[Opening Data shown section]
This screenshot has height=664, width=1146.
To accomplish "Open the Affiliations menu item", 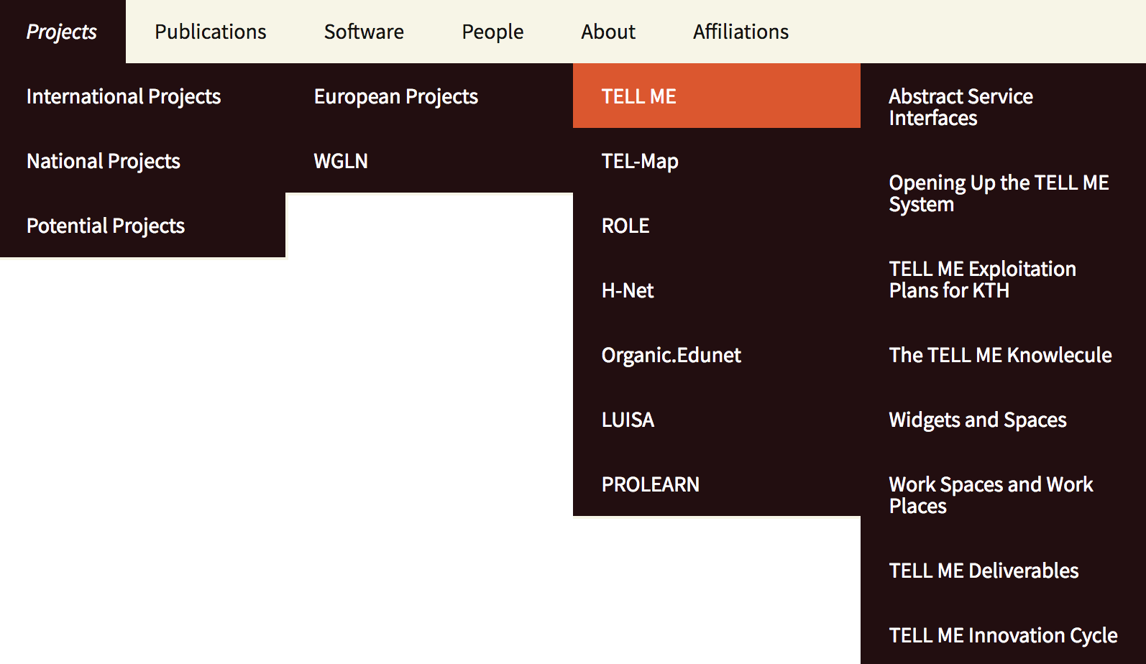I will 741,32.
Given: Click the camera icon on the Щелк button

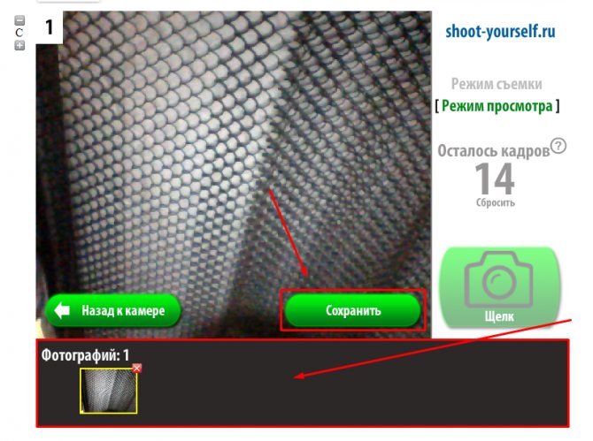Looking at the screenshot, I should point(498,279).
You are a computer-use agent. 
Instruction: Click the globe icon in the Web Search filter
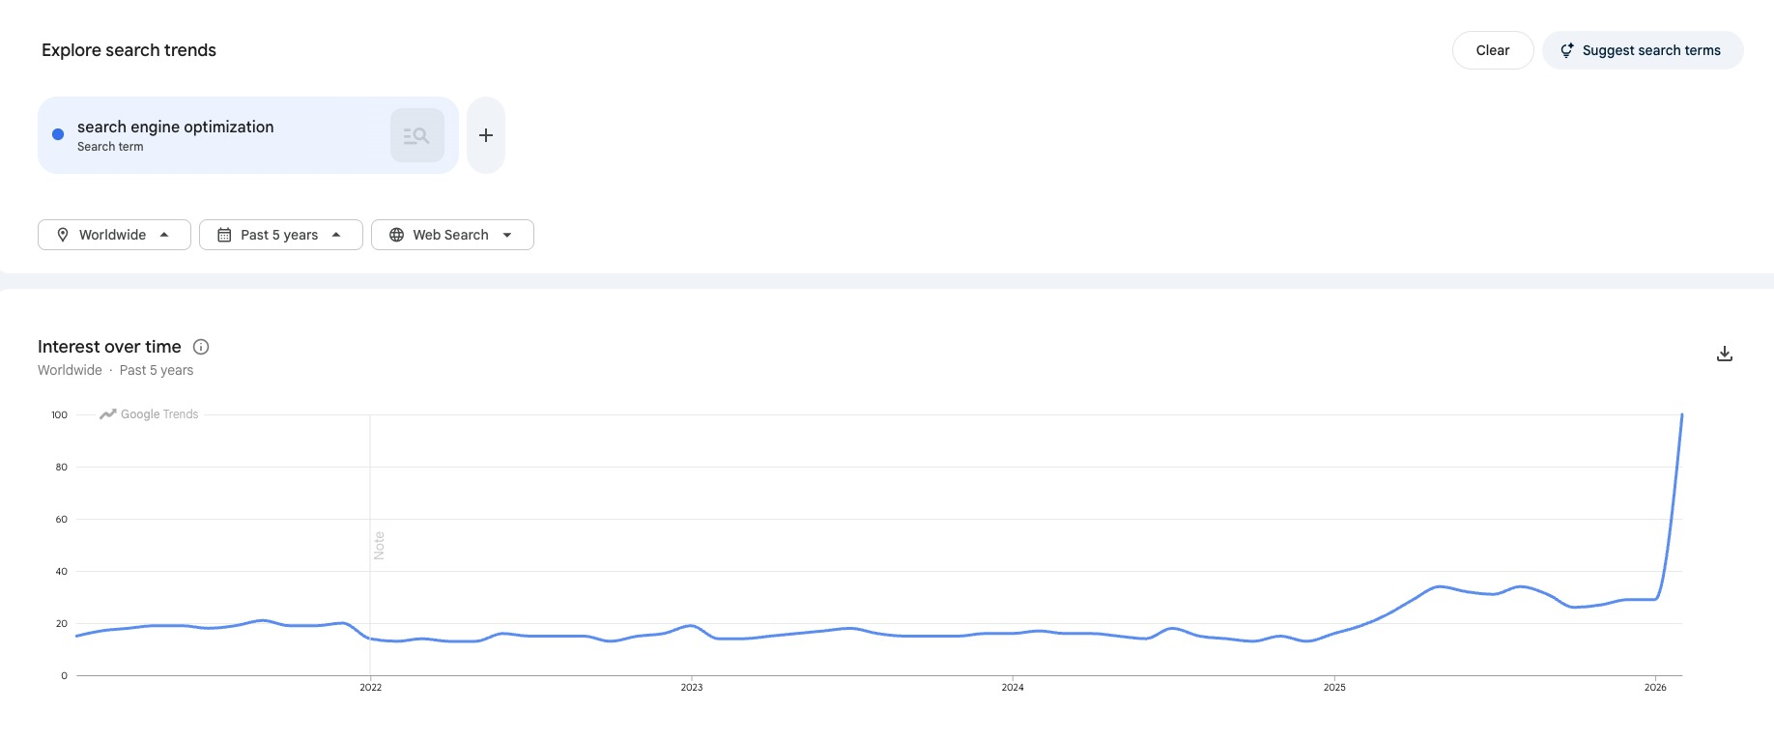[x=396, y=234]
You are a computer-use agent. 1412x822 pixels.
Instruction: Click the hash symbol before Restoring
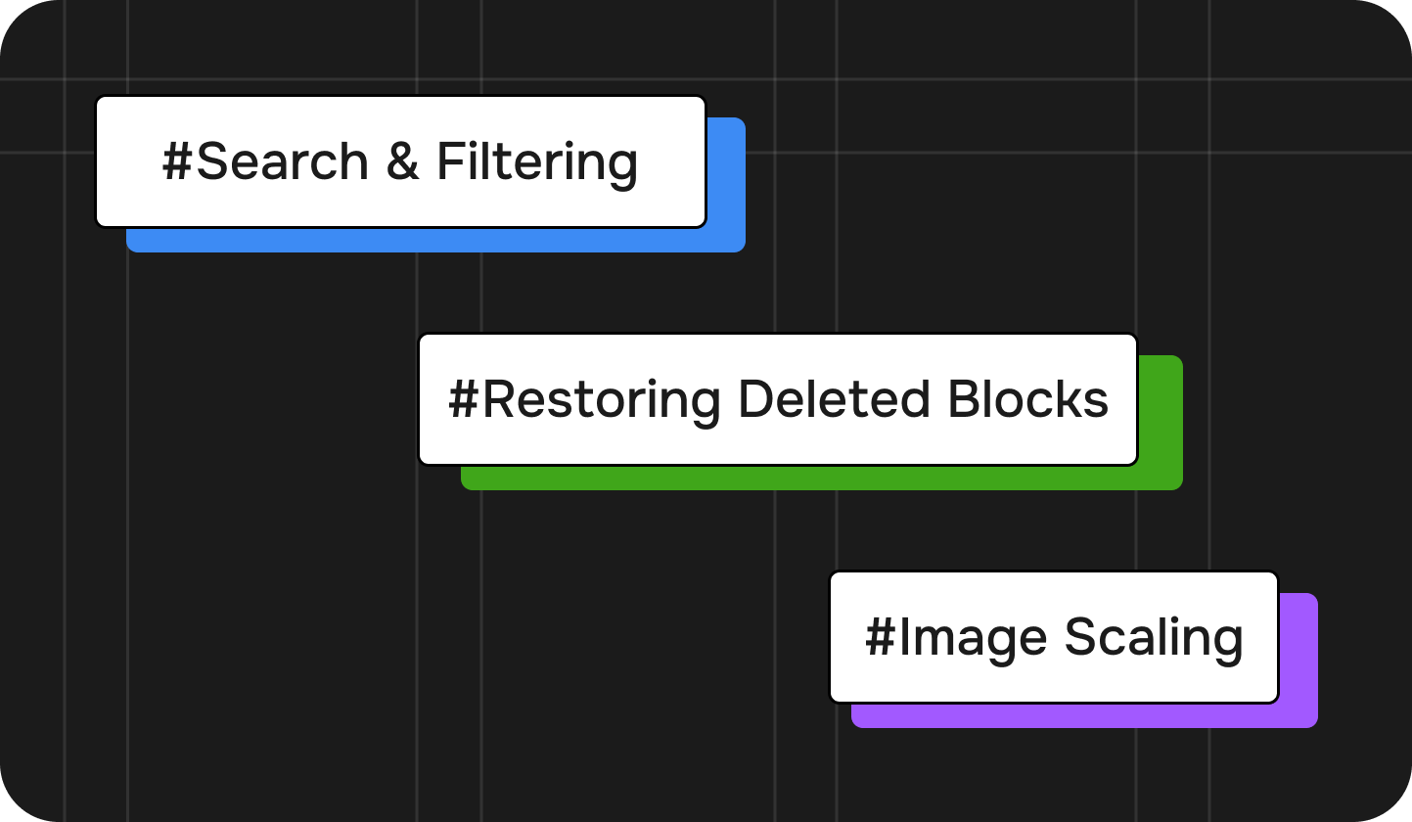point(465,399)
[Closing Data shown section]
[Opening Data shown section]
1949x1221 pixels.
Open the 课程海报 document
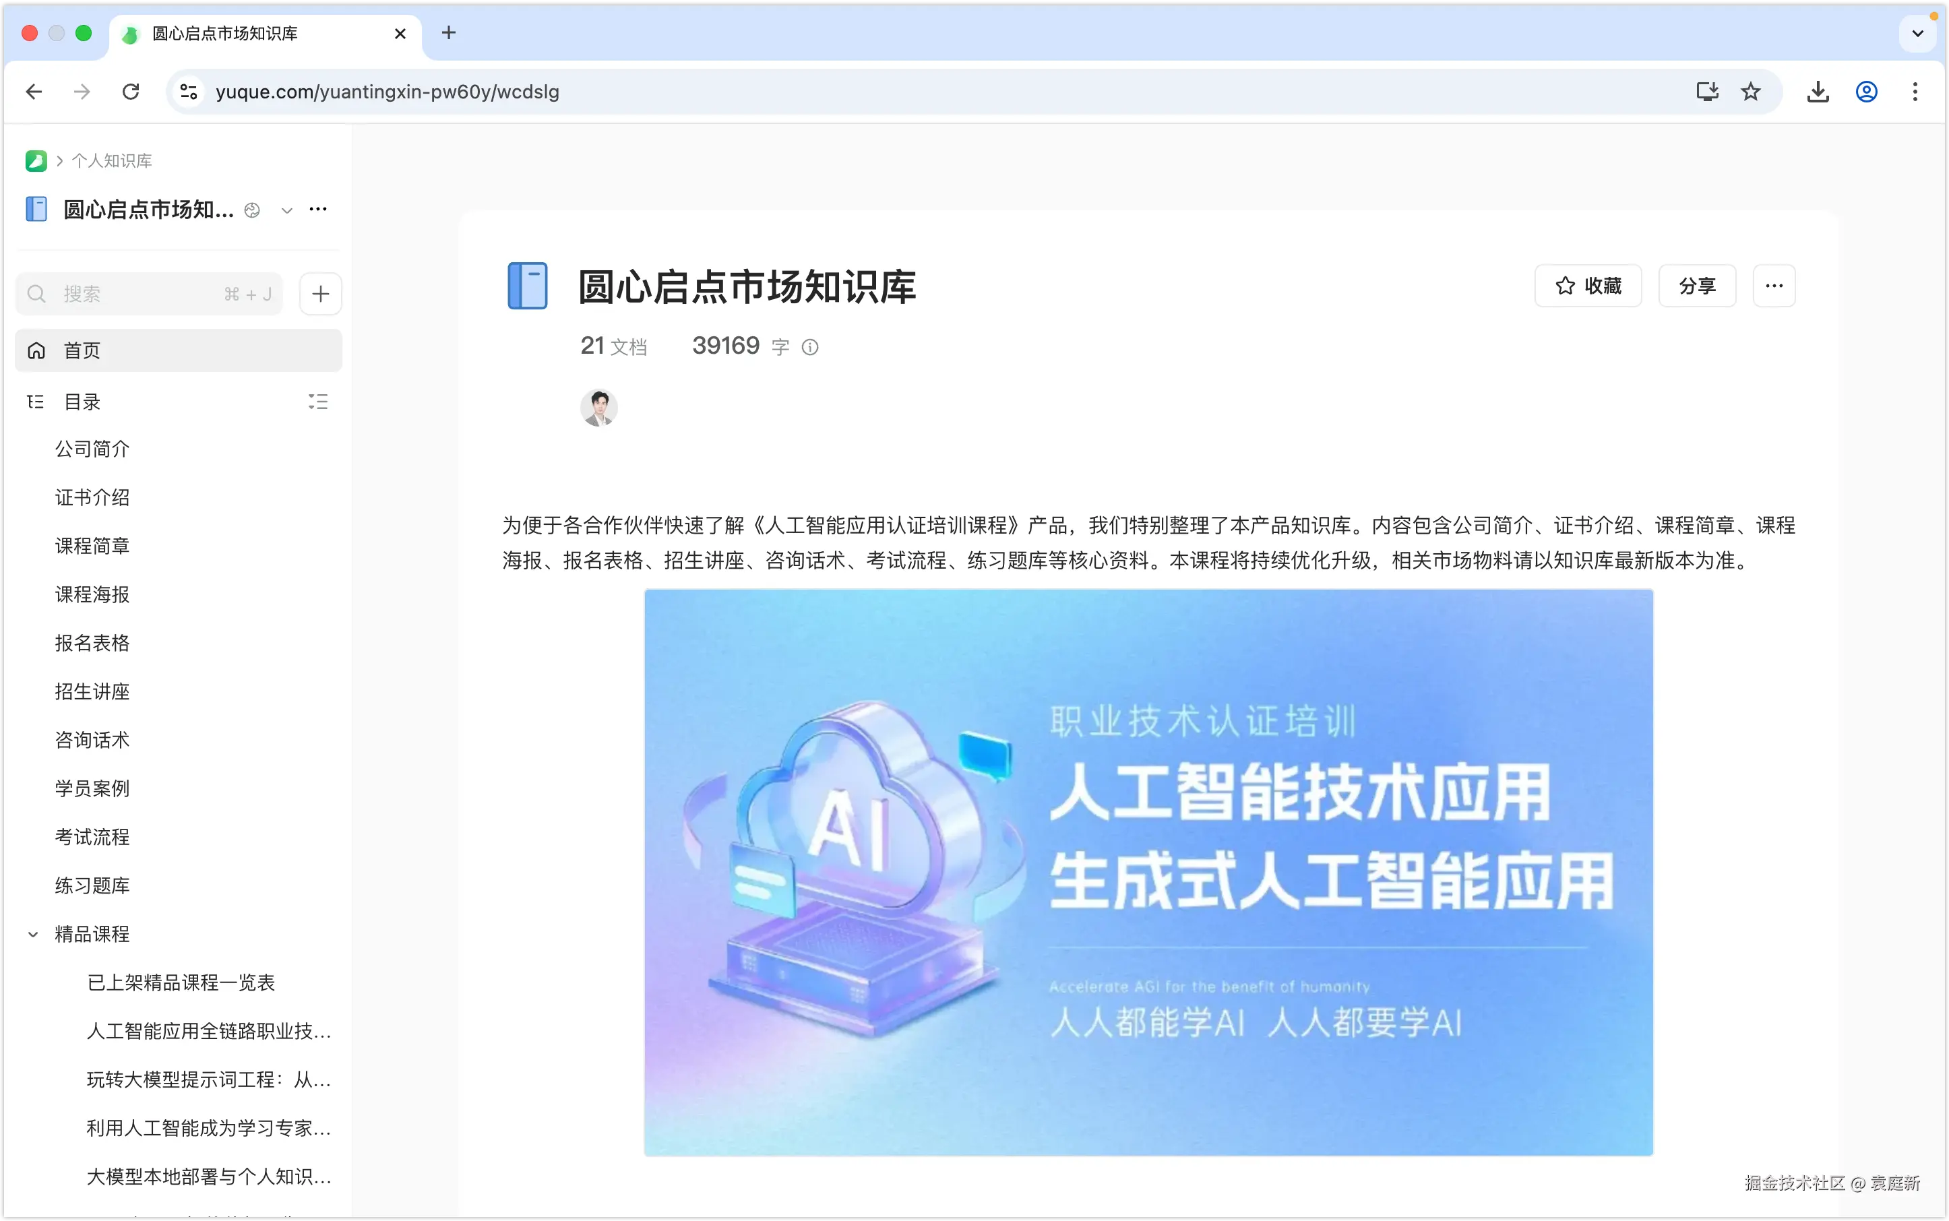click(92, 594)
[Closing Data shown section]
[Opening Data shown section]
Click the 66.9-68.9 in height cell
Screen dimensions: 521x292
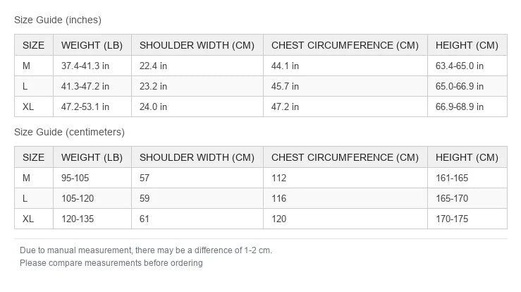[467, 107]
[Closing Data shown section]
→ **Work instructions**
In the material above, which lines contain "height"? Copy each of them.

→ **Reply**
This screenshot has height=664, width=1146.
Click the 66.9-68.9 in height cell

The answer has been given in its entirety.